The world's third-largest food aid donor last year was China. It
has overtaken Japan and is only behind the United States and the
European Union in giving assistance to other countries, a United
Nations humanitarian agency said yesterday.
"In the same year it stopped receiving food aid from the World
Food Program (WFP), China emerged as the world's third-largest food
aid donor in 2005," the WFP said in a statement. According to the
WFP, body global food aid grew by 10 percent to 8.2 million metric
tons last year.
And China accounted for more than half of that growth
contributing 577,000 tons of food which is a jump of 260 percent
from the previous year, the agency said, citing the latest annual
Food Aid Monitor from the International Food Aid Information
System.
"China is playing an increasingly important role in ensuring
that hungry countries have enough to eat," WFP's Senior Public
Affairs Officer Anthea Webb told China Daily last night.

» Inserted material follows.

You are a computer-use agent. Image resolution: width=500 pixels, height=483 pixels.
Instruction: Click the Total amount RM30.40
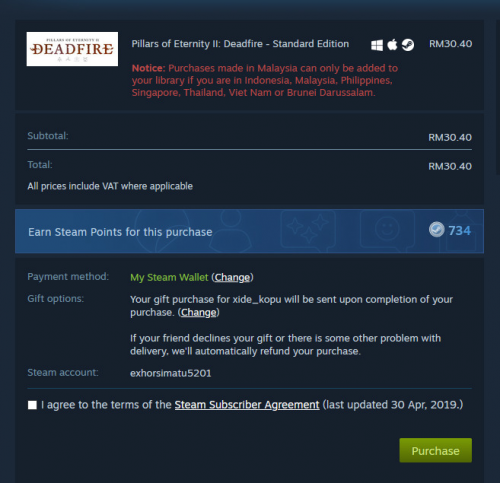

"We're very impressed that it's matching its economic prowess with
generosity for the hungry." In particular, China last year sent
food to the victims of the tsunami in Sri Lanka through the WFP,
Webb said in a telephone interview from Rome, Italy.
"Donations of food made the difference between life and death
after the tsunami, the Pakistan earthquake and in Sudan and we are
extremely grateful to all who gave last year," WFP Executive
Director James Morris said in a statement.
According to the WFP the US remained the world's most generous
food aid donor providing 4 million metric tons, or 49 percent, of
all foodstuffs. Donations from the EU totaled 1.5 million metric
tons. Japan, the third-largest donor in 2004, ranked fourth in
2005, donated more than 402,000 metric tons of food, according to
the WFP statement.
Wheat and wheat flour were the main commodities donated followed
by coarse grains--mostly maize and maize meal and rice, the
statement added. China's donations were directed to the Democratic
People's Republic of Korea, Liberia, Guinea Bissau, Sri Lanka and a
dozen other countries, according to the WFP report.
The WFP began working in China in 1979 and ended its food aid
assistance to the country at the end of 2005. Due to China's
strenuous efforts and international support at least 300 million
people had been lifted out of extreme poverty by 2005.
"With China's incredible progress on fighting hunger at home
there are surely many lessons we could apply abroad," Webb said.
The WFP is looking to China's vast wealth of talent, expertise and
energy to assist countries still grappling with hunger, she said.
"We're looking for experts in emergency relief operations and
agronomists."
Vice-Minister of Agriculture Niu Dun said earlier that China is
still a developing country with 26 million poverty-stricken rural
residents. While making its due contribution to WFP undertakings
Niu said China expected the body to continue supporting the
development of China's poor rural areas.